Trotzdem stieg die Zahl der Erkrankungen und leider auch der Toten. Nach Berechnung der vorliegenden Akte sind bis zum 16. September 1850 in Osterode 319 Einwohner an der Cholera erkrankt und 72 Einwohner verstorben. Das sind täglich 10 Krankheitsfälle und 2 bis 3 Verstorbene innerhalb 4 Wochen. Die fortlaufend einberufene Stadt Vertreter Versammlung, auf der Dr. Conradi und seine Ärzte über den Stand der Dinge berichteten, konnte nach gänzlichem Abflauen der Epidemie in Osterode feststellen, daß durch das energische Durchgreifen des Ärztekollegiums die Krankheit in Osterode einen verhältnismäßig glimpflichen Verlauf nahm. Auf dem Eichsfeld war ihr Verlauf bei weitem schlimmer, und man braucht ja nur an das große Hamburger Cholerajahr zu denken, um zu ermessen, daß Osterode verhältnismäßig schnell der Epidemie Herr wurde. „Die gesunde Harzluft hat das übrige getan", heißt es einmal in einem Bericht der Ärzte. Als Dr. Conradi, der übrigens durch die großen Strapazen während der Epidemie und durch seine vielen Nachtwachen um einen größeren Erholungsurlaub nachsuchen mußte, zu Ende September einen Überblick über den Verlauf der Krankheit gab, gedachte er in besonderen Worten der Anerkennung seiner Kollegen, daneben auch der Wundärzte Deppe und Neuse und aller Heilgehilfen. Bader Mues (Mues, Heinr. Philipp Julius 1. 7. 1834 Neubürger) ist selbst ein Opfer der Cholera geworden. Seine Witwe hat später eine Ehrenrente von der Stadt erhalten.
Über die reinen Berichte dieser Verwaltungsakte hinaus verdient der sehr sorgfältig geführte Aktenband unser besonderes Interesse. Es ist erstaunlich, daß die Stadtgeschichtsschreibung des Osteroder Cholerajahres recht wenig oder nur am Rande (wie Ubbelohnde in seiner Chronik: „aus vier Jahrhunderten (1891) S. 180) gedenkt.
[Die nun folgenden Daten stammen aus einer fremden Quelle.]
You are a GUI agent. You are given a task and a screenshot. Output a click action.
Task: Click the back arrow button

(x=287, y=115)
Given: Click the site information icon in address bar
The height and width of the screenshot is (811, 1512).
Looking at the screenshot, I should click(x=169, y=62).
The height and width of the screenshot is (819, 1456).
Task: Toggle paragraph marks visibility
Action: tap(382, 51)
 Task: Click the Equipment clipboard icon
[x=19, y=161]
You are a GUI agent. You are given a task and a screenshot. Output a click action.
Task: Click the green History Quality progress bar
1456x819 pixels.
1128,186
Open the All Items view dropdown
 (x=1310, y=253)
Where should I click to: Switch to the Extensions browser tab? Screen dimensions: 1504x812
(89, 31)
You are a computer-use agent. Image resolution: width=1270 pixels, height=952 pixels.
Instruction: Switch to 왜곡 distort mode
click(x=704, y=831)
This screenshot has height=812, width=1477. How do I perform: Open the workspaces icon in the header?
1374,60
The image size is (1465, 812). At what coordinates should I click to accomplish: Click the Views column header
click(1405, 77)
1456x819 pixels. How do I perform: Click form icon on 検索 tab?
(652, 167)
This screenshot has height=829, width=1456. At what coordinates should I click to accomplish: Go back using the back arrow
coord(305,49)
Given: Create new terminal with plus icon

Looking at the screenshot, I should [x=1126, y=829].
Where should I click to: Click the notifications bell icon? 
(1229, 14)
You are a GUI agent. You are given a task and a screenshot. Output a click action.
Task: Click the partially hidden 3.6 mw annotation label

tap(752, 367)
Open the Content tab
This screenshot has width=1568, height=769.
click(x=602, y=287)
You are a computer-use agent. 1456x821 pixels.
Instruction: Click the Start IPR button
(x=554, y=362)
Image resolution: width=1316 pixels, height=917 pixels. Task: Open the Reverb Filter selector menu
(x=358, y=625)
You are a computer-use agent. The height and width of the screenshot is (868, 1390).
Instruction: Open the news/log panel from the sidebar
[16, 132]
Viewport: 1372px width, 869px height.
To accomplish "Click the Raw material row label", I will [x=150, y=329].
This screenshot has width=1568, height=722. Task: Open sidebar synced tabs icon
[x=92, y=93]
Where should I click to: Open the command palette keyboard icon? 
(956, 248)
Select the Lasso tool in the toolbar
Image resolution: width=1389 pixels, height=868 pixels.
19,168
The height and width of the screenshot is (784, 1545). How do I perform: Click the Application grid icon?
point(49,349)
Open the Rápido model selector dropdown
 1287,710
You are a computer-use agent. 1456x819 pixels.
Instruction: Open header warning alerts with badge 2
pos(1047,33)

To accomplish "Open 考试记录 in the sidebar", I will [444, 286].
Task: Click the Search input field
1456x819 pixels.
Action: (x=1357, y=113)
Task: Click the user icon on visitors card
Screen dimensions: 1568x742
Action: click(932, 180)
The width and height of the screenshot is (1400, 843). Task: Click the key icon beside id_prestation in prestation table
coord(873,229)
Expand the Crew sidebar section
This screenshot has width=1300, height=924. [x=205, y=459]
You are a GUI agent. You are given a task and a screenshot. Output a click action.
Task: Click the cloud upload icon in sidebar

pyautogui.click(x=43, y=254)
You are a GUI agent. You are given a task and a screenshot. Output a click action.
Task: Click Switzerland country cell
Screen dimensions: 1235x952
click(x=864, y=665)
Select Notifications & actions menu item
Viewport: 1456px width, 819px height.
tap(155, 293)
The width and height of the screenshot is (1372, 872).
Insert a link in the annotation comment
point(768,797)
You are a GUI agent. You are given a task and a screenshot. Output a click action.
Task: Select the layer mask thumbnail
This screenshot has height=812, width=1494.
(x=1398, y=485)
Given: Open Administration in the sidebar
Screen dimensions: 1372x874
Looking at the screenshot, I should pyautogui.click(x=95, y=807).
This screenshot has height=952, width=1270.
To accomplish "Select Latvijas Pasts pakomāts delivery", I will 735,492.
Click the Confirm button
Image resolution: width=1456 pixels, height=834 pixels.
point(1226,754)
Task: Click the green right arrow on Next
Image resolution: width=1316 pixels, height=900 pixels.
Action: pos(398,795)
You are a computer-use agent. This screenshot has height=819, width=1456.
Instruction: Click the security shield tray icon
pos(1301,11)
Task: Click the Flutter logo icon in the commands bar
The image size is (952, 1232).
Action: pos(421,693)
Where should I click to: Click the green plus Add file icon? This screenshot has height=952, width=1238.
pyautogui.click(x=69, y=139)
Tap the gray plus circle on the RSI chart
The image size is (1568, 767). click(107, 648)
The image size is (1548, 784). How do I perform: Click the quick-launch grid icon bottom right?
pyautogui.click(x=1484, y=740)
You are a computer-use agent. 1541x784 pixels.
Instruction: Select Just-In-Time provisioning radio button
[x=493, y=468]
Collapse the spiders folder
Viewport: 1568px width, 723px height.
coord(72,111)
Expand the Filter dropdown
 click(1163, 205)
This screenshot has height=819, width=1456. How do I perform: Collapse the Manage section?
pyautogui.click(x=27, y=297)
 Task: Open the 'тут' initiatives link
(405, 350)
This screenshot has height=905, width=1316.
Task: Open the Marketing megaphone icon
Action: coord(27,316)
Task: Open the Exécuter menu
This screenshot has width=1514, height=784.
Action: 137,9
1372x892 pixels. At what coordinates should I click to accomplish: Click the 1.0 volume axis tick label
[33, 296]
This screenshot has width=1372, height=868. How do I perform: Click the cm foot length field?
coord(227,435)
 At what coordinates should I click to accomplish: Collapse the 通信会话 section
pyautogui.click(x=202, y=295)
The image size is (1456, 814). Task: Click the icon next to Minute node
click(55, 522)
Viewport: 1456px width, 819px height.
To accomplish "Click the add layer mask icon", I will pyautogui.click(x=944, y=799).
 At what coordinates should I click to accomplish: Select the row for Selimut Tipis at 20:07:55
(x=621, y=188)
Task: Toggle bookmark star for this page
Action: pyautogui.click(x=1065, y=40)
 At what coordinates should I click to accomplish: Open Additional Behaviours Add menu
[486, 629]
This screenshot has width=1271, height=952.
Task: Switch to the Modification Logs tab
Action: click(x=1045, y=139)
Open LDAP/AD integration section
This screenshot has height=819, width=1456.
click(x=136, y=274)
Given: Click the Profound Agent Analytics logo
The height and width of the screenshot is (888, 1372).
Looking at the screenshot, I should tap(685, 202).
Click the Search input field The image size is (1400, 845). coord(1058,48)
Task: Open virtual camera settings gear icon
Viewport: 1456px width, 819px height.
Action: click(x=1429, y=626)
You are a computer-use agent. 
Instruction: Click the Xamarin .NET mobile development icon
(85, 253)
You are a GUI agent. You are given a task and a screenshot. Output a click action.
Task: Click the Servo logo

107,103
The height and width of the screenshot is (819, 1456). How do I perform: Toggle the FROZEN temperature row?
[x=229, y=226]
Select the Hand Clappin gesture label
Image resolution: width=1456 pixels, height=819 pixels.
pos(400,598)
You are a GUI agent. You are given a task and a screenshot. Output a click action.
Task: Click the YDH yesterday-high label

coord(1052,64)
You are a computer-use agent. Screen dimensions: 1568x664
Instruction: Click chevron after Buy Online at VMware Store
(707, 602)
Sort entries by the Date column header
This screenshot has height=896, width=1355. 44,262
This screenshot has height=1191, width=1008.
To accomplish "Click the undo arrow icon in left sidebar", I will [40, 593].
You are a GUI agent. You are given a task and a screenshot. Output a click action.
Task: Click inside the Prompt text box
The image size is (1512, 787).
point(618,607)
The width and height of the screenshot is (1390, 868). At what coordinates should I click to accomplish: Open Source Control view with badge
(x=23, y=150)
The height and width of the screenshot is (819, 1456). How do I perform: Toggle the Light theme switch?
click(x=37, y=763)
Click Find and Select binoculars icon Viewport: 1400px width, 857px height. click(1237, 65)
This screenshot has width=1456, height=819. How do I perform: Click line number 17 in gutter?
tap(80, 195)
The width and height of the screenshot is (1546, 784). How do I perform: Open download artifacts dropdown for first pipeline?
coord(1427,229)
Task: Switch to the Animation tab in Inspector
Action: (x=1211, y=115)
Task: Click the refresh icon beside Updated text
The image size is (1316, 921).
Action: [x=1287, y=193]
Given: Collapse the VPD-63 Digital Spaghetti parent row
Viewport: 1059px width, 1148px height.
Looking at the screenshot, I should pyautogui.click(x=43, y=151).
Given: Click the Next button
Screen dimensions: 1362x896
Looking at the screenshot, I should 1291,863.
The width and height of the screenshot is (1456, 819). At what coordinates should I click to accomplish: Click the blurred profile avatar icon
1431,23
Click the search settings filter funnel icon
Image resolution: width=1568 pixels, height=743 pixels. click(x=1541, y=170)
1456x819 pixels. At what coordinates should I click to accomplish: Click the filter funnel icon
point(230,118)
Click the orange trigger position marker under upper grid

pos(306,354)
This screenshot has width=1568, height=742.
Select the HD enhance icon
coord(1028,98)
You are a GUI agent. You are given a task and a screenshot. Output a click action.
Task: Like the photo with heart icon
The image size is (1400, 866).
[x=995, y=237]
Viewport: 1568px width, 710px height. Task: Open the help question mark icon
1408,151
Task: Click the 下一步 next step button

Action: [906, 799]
Die Stadt hatte durch die Krankheit eine große Last an Mehrausgaben. So hatte Professor Herbst täglich allein 5 Taler Entschädigung erhalten. In der Kämereirechnung des Jahres 1850 werden die Mehrausgaben aus Anlaß der Epidemie mit etwas über 819 Talern angegeben. Darunter befinden sich die Sonderhonorare für die Ärzte, Wundärzte und Heilgehilfen, für die Apothekerkosten und auch für den städtischen Polizeidiener Schräder, der, wie es heißt, einen besonderen Anteil an der raschen Bekämpfung der Seuche hatte, weil nur ihm die schnelle Verbreitung der jeweiligen gesundheitspolitischen Anordnungen zu danken gewesen sei.